Price of a packet of cigarettes to rise from 6pm tonight, after Spring Budget changes

The price of a packet of 20 cigarettes will rise by an average of 95 pence from 6pm on Wednesday as part of measures announced in the spring Budget.

Chancellor Jeremy Hunt announced all tobacco products will increase by 2 per cent above RPI and hand-rolling tobacco by 6 per cent above RPI. The changes add 95p to the price of a packet of 20 cigarettes, £1.75 to a 30g packet of hand-rolling tobacco, 48p to a 10g packet of cigars, 63p to a 30g packet of pipe tobacco and 24p to tobacco for heating packs, according to figures provided by Action on Smoking and Health (Ash).

The Minimum Excise Tax (MET) on cigarettes and the price at which it applies has been uprated by an additional 1 per cent to 3 per cent above RPI. The new MET will be £7.87, rising from £6.96 for a packet of 20 and will apply to cigarettes sold at or below £11.97 – having previously been £10.30.

Jeremy Hunt delivers his budget speech (PRU/AFP via Getty Images)
Jeremy Hunt delivers his budget speech (PRU/AFP via Getty Images)

While Mr Hunt did not comment directly on the rising cost of cigarettes, the move is likely to be welcomed by health groups that would be glad of any disincentive for smokers.

The government is pushing for the UK to be “smoke free” by 2030.

An Ash statement said: “Action on Smoking and Health and the Spectrum public health research consortium welcomed today’s increase in tobacco taxes of 2 per cent above inflation for cigarettes. For this year that will mean a 95p increase on a pack of 20 cigarettes. Reducing the affordability of tobacco is recognised to be the most effective way of reducing smoking prevalence and the higher the escalator above inflation, the greater the impact it has and the greater the potential to save lives.”

The statement added: “However, we are disappointed that the Chancellor did not accept our recommendation to change from RPI to average earnings as the foundation for the tobacco tax escalator. RPI is not a good measure of affordability particularly at the current time when wages are not keeping pace with inflation.”

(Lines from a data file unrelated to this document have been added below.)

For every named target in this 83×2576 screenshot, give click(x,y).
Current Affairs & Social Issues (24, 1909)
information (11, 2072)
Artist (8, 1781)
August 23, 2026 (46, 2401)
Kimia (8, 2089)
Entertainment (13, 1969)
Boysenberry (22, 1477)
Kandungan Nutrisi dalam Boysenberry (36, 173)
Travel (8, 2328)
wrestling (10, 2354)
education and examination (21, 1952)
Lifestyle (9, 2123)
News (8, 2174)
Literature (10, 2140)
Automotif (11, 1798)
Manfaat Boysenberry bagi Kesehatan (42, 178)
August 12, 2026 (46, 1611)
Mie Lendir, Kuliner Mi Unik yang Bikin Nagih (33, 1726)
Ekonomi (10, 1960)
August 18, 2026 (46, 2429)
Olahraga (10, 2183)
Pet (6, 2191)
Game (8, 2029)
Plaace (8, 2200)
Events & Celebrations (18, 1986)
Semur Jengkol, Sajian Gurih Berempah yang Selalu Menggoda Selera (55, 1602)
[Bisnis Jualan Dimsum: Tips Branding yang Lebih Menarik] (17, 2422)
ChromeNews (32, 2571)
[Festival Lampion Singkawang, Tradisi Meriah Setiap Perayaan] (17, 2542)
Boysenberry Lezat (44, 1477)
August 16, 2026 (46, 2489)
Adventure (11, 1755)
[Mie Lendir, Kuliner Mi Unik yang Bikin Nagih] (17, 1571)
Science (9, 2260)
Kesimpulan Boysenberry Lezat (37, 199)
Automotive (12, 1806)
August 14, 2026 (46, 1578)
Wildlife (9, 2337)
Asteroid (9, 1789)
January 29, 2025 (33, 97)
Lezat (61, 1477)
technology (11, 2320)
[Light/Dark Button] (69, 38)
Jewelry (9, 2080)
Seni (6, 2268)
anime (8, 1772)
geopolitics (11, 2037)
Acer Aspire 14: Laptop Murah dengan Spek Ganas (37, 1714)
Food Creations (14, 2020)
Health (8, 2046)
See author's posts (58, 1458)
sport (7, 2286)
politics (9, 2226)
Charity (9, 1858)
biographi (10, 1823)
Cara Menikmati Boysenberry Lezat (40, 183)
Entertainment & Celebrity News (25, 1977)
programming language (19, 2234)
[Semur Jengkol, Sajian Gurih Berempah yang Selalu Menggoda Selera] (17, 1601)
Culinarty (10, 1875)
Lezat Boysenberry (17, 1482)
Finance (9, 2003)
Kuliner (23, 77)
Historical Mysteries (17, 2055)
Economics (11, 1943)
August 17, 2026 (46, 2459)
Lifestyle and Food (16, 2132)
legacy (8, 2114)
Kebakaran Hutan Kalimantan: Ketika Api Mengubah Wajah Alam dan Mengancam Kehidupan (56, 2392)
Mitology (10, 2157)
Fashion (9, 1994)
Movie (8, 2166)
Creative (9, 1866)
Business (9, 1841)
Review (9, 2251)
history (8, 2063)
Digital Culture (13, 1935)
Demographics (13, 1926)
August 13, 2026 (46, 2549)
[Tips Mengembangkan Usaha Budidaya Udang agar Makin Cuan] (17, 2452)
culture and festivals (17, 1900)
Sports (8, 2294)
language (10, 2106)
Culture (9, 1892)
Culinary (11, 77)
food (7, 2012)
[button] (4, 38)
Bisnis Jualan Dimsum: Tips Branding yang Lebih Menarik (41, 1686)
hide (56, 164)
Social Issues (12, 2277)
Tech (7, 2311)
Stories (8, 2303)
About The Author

Simon Clark, director of the smokers’ group Forest, said: “Punishing smokers for their habit during a cost of living crisis is heartless and cruel. It discriminates against poorer smokers and will drive many more consumers to the black market. This is bad news for legitimate, law-abiding retailers, and bad news for the Treasury, which could lose billions of pounds in revenue if more smokers buy their tobacco from illicit traders.”

Chancellor Jeremy Hunt with his spring statement (AFP via Getty Images)
Chancellor Jeremy Hunt with his spring statement (AFP via Getty Images)

Mr Hunt also announced that alcohol would rise in line with the Retail Price Index in supermarkets, although in pubs a guarantee will ensure pints of draught beer cost an average of 11p less than their equivalent in shops.

Other measures announced as part of the budget included the extension of the energy price guarantee, which can save households up to £160 a year. Fuel duty was frozen and the lifetime allowance on pensions will be axed, and benefits will rise.

Mr Hunt said: “Our plan is working – inflation falling, debt down and a growing economy. Britain is on a lasting path to growth with a revolution in childcare support, the biggest ever employment package and the best investment incentives in Europe.”

Keir Starmer, the leader of the opposition, said: “Today, Jeremy Hunt should’ve matched the ambition of the British people. Unlocked pride in every community. Brought us together with purpose and intent. All we got was sticking plaster politics. Only Labour will deliver the long-term solutions our country needs.”